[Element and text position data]
_ _ _ _ _

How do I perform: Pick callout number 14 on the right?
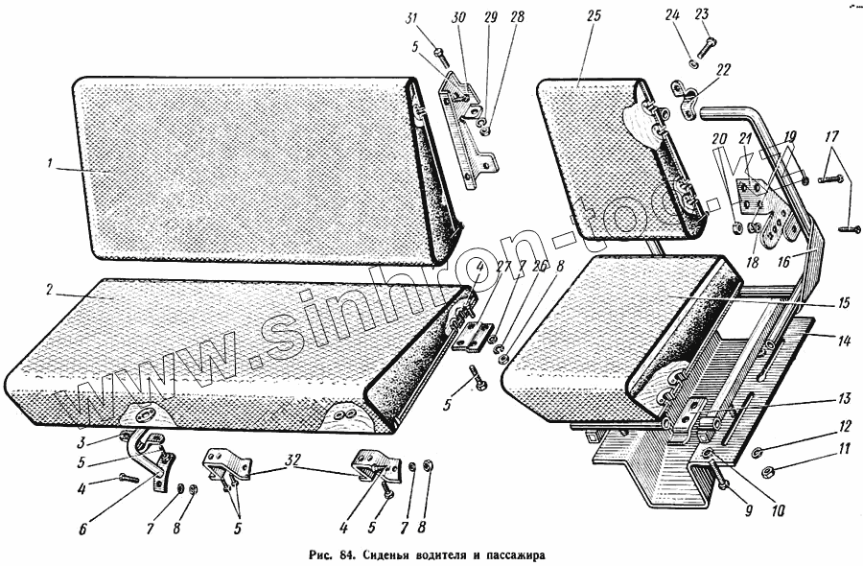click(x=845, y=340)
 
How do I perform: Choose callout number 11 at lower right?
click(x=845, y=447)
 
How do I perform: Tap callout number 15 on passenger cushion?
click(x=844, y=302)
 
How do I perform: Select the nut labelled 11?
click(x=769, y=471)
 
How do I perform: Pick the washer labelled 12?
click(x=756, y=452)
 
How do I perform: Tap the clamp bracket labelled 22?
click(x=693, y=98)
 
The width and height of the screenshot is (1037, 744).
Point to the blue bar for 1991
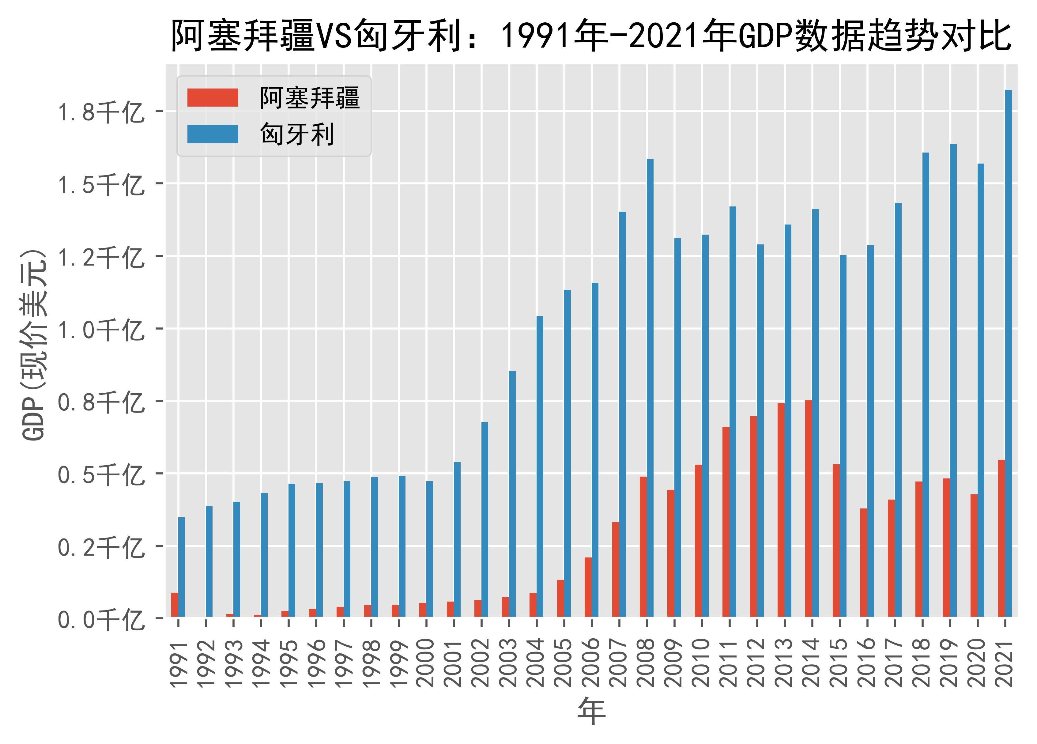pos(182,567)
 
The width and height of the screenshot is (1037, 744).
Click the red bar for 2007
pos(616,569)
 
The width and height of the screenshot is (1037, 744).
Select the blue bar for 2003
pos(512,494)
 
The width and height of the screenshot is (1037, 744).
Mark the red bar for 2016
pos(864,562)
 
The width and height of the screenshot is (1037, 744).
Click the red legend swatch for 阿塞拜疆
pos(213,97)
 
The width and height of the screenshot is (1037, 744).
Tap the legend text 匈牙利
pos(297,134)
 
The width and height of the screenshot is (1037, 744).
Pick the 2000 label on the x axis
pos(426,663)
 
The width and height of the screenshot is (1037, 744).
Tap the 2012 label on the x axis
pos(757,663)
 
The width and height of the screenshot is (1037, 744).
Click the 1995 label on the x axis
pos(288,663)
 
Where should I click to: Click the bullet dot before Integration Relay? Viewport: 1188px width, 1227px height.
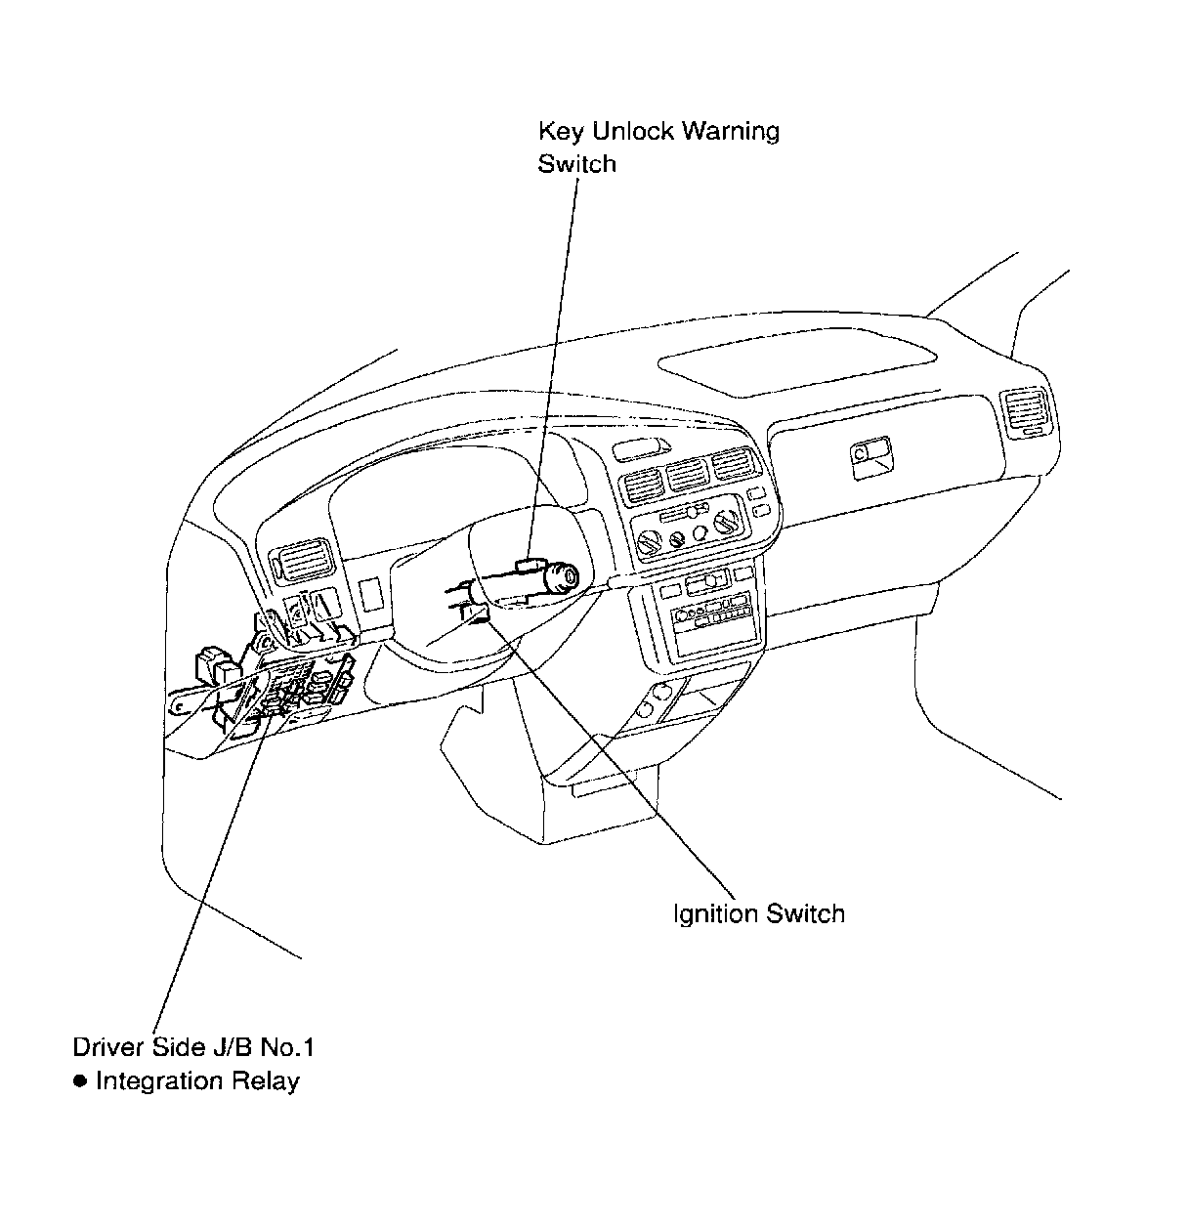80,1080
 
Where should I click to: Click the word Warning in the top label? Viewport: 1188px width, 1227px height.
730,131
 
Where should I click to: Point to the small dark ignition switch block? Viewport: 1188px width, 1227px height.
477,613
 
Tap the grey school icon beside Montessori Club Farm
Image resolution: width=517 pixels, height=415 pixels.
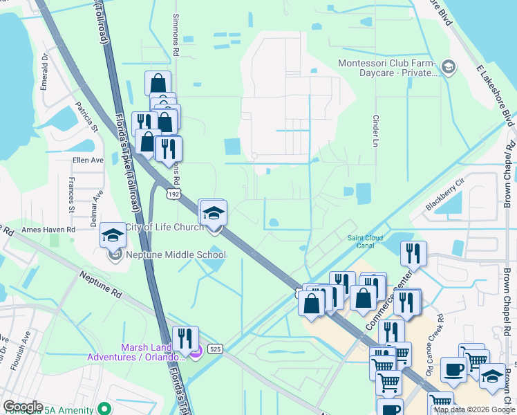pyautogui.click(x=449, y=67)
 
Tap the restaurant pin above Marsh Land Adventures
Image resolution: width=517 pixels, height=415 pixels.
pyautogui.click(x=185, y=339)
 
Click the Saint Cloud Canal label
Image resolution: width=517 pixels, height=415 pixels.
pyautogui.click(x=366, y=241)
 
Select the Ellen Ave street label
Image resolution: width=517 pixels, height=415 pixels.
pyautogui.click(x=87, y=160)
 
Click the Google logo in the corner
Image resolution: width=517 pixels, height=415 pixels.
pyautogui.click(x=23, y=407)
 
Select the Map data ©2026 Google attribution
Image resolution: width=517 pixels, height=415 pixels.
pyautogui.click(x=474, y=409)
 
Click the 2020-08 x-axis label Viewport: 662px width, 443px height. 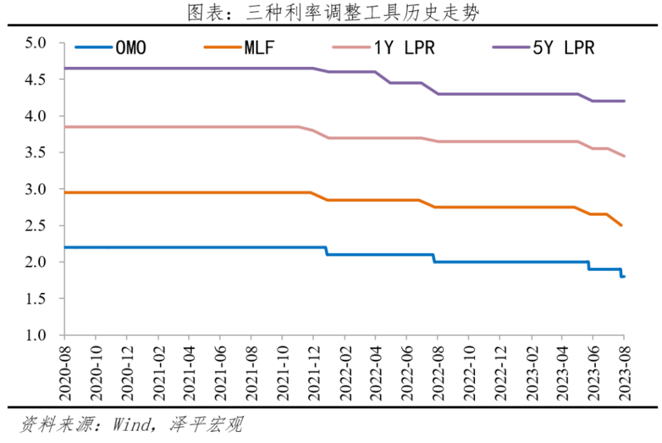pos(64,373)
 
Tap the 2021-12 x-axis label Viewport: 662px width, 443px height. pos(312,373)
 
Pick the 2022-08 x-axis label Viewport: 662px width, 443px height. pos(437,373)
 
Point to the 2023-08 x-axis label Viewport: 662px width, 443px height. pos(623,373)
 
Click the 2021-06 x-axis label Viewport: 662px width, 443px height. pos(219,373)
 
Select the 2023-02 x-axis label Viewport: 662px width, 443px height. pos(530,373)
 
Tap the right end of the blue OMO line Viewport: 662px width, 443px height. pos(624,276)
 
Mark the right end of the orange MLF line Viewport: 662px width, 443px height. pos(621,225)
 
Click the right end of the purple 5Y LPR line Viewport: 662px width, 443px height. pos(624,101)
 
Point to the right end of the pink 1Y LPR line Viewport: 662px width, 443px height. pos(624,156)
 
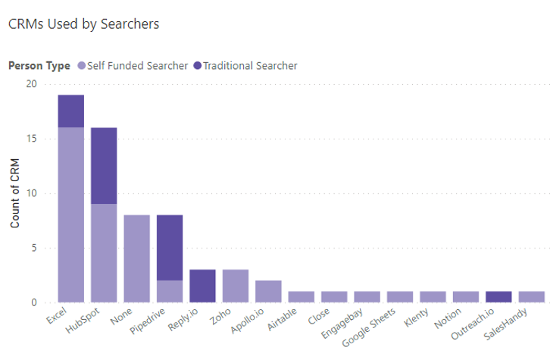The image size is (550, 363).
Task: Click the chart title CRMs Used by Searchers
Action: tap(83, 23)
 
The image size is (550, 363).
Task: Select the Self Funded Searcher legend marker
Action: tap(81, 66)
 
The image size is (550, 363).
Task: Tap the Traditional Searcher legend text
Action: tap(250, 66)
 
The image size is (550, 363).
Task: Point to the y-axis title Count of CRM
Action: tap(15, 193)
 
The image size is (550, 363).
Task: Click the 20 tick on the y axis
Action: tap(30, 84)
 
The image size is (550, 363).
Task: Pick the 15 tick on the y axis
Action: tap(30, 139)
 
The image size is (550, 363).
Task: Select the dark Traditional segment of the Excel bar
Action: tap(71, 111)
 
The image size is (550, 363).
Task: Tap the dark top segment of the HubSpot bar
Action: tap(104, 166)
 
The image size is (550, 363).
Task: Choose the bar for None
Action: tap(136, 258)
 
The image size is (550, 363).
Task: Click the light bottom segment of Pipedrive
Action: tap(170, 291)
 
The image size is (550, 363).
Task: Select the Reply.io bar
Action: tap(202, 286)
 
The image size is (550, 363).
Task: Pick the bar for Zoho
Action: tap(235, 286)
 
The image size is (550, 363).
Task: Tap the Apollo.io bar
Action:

_ _ _ _ _

## Direction
Express the listing lines between the line holding "Point to the right" and the line holding "Action: tap(30, 139)", inclusive, as a JSON array with one string per line. Skip blank lines and leave the pictures out.

## Complete response
[
  "Point to the right end of the pink 1Y LPR line Viewport: 662px width, 443px height. pos(624,156)",
  "The image size is (550, 363).",
  "Task: Click the chart title CRMs Used by Searchers",
  "Action: tap(83, 23)",
  "The image size is (550, 363).",
  "Task: Select the Self Funded Searcher legend marker",
  "Action: tap(81, 66)",
  "The image size is (550, 363).",
  "Task: Tap the Traditional Searcher legend text",
  "Action: tap(250, 66)",
  "The image size is (550, 363).",
  "Task: Point to the y-axis title Count of CRM",
  "Action: tap(15, 193)",
  "The image size is (550, 363).",
  "Task: Click the 20 tick on the y axis",
  "Action: tap(30, 84)",
  "The image size is (550, 363).",
  "Task: Pick the 15 tick on the y axis",
  "Action: tap(30, 139)"
]